As crianças estavam notavelmente calmas. Mas os adultos a bordo exibiam um grande senso de alívio. Estavam física e emocionalmente exaustos, cientes do risco extremo que correram.

Reconheci o menino com o casaco xadrez colorido das fotos tiradas por meu colega Gonzalo Fuentes, de um grupo que tinha partido da costa francesa mais cedo naquele dia. Foi um alívio maravilhoso saber que conseguiram atravessar em segurança, após seis horas no mar."

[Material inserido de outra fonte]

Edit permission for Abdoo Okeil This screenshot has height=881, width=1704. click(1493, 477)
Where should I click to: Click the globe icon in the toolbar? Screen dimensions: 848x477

Reação de Yoshia quando seu filho, Mark, e sua sobrinha, Gail, a surpreendem em sua primeira visita em um ano, após as restrições devido à covid-19 serem suspensas no Nikkei Manor, um asilo que atende principalmente nipo-americanos, em Seattle, Washington, EUA - Lindsey Wasson/Reuters - Lindsey Wasson/Reuters
Yoshia se anima ao rever seu filho Mark e sua sobrinha Gail após um anos por causa da pandemia de covid-19
Imagem: Lindsey Wasson/Reuters

Lindsey Wasson: "Quando o estado de Washington anunciou que os asilos com moradores vacinados contra covid-19 poderiam retomar as visitas pessoais, pude visitar o Nikkei Manor, em Seattle, para fotografar uma reunião familiar.

Mark Uomoto e sua prima, Gail Yamada, vieram fazer uma surpresa para a mãe de 98 anos de Mark, Yoshia 'Yo' Uomoto, a primeira visita deles em mais de um ano, já que durante a pandemia a família só podia realizar visitas por trás das janelas do saguão.

Para registrar o momento, fui ao quarto de Yoshia com uma funcionária para lhe dizer que eu estava lá para uma surpresa e lhe pedir que fechasse os olhos. Com os olhos de Yoshia cobertos, Mark e Gail entraram segurando as flores e um balão. Mark simplesmente se reclinou e disse baixinho, 'Oi, mãe'. Yoshia descobriu os olhos e exclamou: 'Que bom ver você!' e esticou os braços para abraça-lo. Eu me senti muito afortunada por estar presente no reencontro deles.

A foto se tornou viral e sei que Mark e sua família ficaram empolgados ao serem entrevistados pelo programa 'Today'. Acho que a foto repercutiu entre muitas pessoas por representar os sentimentos de empolgação e alívio que todos estavam experimentando, à medida que se reencontravam com seus familiares após um ano tão difícil. Ela teve muito significado pessoal para mim, já que minha bisavó viveu em Nikkei Manor por vários anos, antes de falecer em 2011."